В мае я получил по докладу графа Армфельта отпуск за границу, о чем донес его высочеству и просил его соизволения отправиться такого-то числа; на докладе написано: «Согласен», и я уехал.

Прибыв в Петербург, я получаю приказание явиться к его высочеству.

— Какое право имеете вы уезжать, не сказавшись? — встретил меня великий князь.

— Я уехал с вашего согласия, — отвечал я.

— Вы обязаны были ко мне явиться!

— Я не мог этого сделать, потому что получил запрещение являться без приказания.

— Вы считаете себя равным мне, пожалуй, по вашему званию! Вообще странно, что вы сохраняете за собой место в морском ведомстве.

— Ваше высочество!
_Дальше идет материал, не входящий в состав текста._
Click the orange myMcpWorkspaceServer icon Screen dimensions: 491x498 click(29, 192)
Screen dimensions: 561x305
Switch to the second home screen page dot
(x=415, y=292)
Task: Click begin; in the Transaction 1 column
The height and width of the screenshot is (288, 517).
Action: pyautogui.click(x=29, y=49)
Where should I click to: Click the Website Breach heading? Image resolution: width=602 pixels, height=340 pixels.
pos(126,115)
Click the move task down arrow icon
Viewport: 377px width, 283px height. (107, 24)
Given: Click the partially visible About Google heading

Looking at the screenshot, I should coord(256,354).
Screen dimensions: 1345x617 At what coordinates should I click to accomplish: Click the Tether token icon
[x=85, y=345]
Я не так безрассуден, чтобы равняться с вами, а в морском ведомстве я остаюсь по просьбе князя Меншикова. Это для меня не милость, а жертва.
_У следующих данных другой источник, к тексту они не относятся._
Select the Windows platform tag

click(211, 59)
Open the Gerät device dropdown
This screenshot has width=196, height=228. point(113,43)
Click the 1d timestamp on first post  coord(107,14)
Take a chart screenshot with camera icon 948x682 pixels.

— Мое почтение! — сказал великий князь, и я вышел.

Вслед за этим я получил извещение великого князя, он поручил кодификацию, не помню, четырем или пяти комиссиям из контр-адмиралов, капитанов и гражданских чиновников каждая, всего человек 25 (у меня было три чиновника), которые, однако, и до сих пор не сделали свода. Я написал о том князю и получил в ответе от 17 октября 1853 года: «Великий князь не передавал мне никакого извещения о преобразовании канцелярии кодификации во многие комитеты, состав которых — такой, как вы мне его изобразили, — не из удачных. Один из членов годился бы особенно для заведования портами; он доказал в этом свои способности, украв в Кронштадте 2500 пудов смолы. Предусматривая это, я написал великому князю частное письмо, в котором сказал ему, что если он рассчитывает предложить перемены в управлении флота, которого он будет, вероятно, скоро непосредственным начальником, я прошу его подождать моего возвращения, чтобы я мог лично передать ему различные улучшения, которые я имел уже в виду. Он мне ответил, что он так и предполагает».
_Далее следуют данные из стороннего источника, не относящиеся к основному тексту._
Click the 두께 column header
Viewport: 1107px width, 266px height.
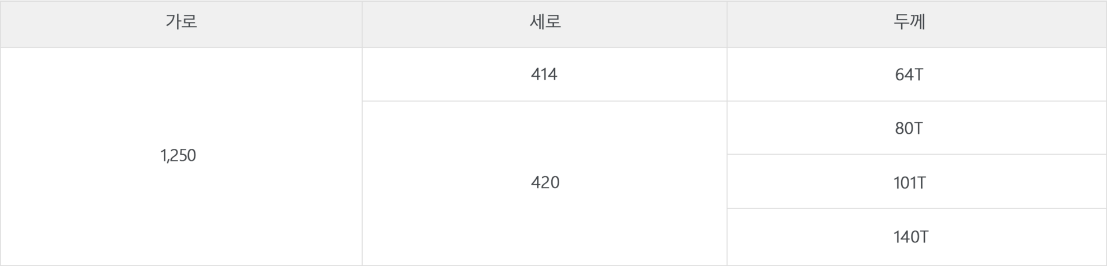pos(909,23)
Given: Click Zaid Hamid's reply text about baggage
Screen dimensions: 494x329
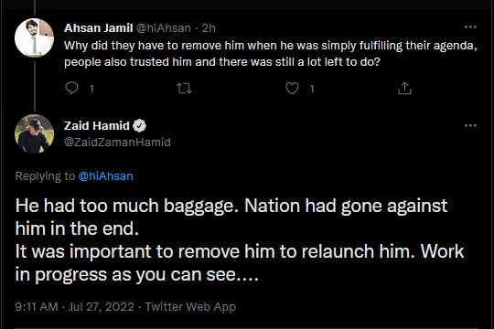Looking at the screenshot, I should 240,240.
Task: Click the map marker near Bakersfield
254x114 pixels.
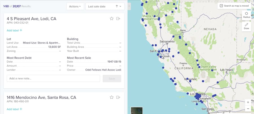Action: pyautogui.click(x=187, y=79)
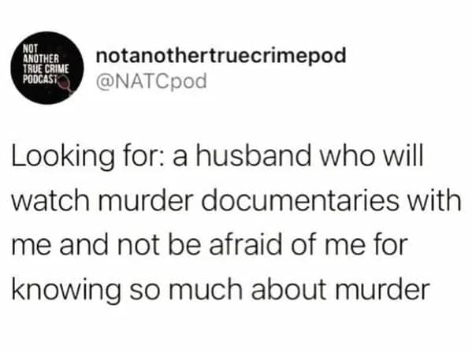472x353 pixels.
Task: Click the phrase "so much" in last line
Action: (x=186, y=289)
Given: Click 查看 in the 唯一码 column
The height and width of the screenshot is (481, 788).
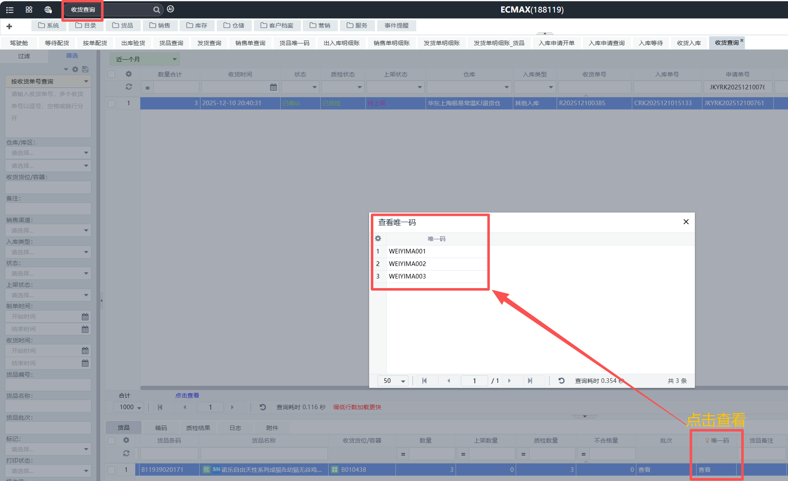Looking at the screenshot, I should pyautogui.click(x=704, y=470).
После перехода неприятельских войск на южную сторону Севастополя государь сказал одному офицеру, отправлявшемуся туда, что фельдмаршальский жезл князя Меншикова у него на столе, пусть князь кончит дело и приедет взять его. Это нанесло последний удар. Многие, окружившие престол, которых я имел случай видеть, и впереди всех Орлов, не могли скрыть, что они гораздо более страшились явки Меншикова на приглашение государя, чем поражения нашей армии; дисциплину разрушали всеми средствами. Инкерманское дело князь не мог возобновить оттого, что у него не было пороху. Меншиков, ум которого ценил император Александр и доселе Николай, прослыл глупым; герой 1828-го и 1829 года оказался в 1854 году совершенно неспособным в глазах придворных; человек, который надоедал своей вежливостью и звал к себе моего писаря на чай за то, что он имел обязательность принять из казначейства его арендные деньги, прославлен грубияном, являющимся в пальто к султану. Наконец, женская интрига изобрела оружие еще более меткое: говорили государю, что Меншиков был его несчастливой звездой.

В 1855 году, 12 февраля, за неделю до кончины государя, Меншиков писал мне из Севастополя: «Благодарю вас за ваши добрые письма от 25 декабря, 2 и 9 января; письма, которые получаешь от своих друзей, — настоящий бальзам утешения, когда бываешь, как я, оклеветан и почти опозорен как двором, так и столицею. Я не пишу вам обо всем, что испытываю, и о затруднительности моего положения. Податель этого письма вам все расскажет».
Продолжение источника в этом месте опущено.